International Women's Day marked with violent protests in Mexico, Algeria, and Pakistan

International Women's Day passed off peacefully in New Zealand but in other countries, it became a touchstone for long-standing concerns about the way women are treated.

Mexico City saw the worst violence, but there were also clashes in Islamist countries including Algeria and Pakistan.

Women in Mexico rose against a wave of violence towards them. The murders of a 25-year-old woman by her alleged partner and a seven-year-old girl - reportedly taken from her school - are giving their movement an aggressive momentum.

Ten women are murdered every day in Mexico, and women broke through barriers, damaged landmarks and graffitied historic statues in purple to demand authorities do more.  

"Women - they are raped, they are mutilated, they are burnt, they have been found in water cisterns," says protester Larisa Morales. "Why? For breaking off a relationship? I don't think that's fair."

Women in Spain turned Madrid into a moving sea of purple - the colour that symbolises women's equity. The left-wing government there has only recently approved a bill to qualify all non-consensual sex as rape. 

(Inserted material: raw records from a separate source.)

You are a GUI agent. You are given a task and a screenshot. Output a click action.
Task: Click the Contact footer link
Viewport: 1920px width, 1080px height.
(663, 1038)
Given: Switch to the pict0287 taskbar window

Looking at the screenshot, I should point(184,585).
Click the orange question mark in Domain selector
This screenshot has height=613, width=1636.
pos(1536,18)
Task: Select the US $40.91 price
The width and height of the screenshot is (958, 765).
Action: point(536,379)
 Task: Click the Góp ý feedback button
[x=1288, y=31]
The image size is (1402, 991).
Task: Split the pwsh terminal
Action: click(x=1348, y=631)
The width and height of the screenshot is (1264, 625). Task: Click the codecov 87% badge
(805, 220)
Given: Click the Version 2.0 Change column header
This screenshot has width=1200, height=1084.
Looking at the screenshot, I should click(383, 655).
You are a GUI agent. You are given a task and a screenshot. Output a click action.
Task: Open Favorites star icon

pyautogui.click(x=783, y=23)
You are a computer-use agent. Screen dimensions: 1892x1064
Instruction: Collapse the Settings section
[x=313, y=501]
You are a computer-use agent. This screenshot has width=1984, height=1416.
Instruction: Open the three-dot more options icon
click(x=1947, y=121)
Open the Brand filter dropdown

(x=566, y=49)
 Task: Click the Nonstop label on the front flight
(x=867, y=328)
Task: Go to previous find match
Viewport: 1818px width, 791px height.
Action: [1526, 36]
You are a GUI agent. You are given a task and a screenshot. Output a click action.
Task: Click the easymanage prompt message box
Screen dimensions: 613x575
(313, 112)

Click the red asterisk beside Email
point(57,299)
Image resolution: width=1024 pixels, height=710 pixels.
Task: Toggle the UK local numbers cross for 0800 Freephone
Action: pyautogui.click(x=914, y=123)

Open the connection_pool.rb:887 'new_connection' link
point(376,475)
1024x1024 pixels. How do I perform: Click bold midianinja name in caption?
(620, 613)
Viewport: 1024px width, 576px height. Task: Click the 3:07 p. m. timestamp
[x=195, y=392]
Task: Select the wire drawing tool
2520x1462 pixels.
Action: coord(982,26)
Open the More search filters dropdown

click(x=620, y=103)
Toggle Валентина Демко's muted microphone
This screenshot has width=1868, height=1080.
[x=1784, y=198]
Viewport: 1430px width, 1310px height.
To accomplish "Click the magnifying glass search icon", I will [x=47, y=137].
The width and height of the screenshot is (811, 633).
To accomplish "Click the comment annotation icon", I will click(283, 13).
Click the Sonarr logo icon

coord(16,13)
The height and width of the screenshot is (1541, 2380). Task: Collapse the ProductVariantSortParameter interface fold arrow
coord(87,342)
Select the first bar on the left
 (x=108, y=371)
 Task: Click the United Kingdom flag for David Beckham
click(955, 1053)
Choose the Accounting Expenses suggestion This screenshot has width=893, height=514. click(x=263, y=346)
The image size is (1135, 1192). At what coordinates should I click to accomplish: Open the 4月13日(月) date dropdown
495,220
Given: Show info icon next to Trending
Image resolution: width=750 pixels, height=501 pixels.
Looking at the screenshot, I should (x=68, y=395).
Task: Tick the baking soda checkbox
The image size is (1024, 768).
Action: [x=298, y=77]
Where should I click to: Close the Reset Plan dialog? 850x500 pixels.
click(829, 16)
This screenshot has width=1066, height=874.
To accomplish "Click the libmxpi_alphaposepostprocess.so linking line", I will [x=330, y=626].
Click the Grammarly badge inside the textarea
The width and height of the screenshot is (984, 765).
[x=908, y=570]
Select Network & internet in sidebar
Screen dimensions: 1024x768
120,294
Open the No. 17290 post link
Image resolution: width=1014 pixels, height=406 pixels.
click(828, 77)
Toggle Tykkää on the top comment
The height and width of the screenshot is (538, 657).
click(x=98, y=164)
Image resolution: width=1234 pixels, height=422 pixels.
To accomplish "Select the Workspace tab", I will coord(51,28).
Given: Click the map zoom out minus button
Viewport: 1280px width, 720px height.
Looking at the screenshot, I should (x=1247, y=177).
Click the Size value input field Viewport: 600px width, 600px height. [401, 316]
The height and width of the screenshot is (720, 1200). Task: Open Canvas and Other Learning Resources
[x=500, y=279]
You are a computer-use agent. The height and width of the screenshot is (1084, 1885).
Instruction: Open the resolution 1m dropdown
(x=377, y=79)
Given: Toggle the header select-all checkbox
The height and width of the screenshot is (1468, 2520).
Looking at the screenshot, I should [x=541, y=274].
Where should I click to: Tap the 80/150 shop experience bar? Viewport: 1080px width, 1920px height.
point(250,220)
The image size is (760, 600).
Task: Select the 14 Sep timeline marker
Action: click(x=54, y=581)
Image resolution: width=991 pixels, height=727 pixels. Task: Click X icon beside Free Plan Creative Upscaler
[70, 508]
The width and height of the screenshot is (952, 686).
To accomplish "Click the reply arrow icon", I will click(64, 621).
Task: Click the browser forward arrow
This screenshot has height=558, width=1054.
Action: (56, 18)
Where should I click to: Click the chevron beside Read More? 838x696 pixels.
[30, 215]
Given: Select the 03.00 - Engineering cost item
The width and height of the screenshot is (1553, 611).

Previously a perpetrator must have used physical violence or intimidation for an assault to be classified as rape.

In Algeria, the mood was more militant as women protesters clashed with police. 

"We are not here to celebrate," one woman says. "We are here to demand freedom."

In Pakistan, Islamist men fought back by pelting campaigners with stones, sticks, and shoes as they marched through Islamabad. Police blocked others as they tried to attack the women.

Police in Istanbul blocked marchers from entering the main pedestrian street and even used tear gas.

London's protests were more peaceful and the "sisters not strangers" theme boasted star power like Bianca Jagger. 

But in some countries, the women's movement has plenty left to protest about.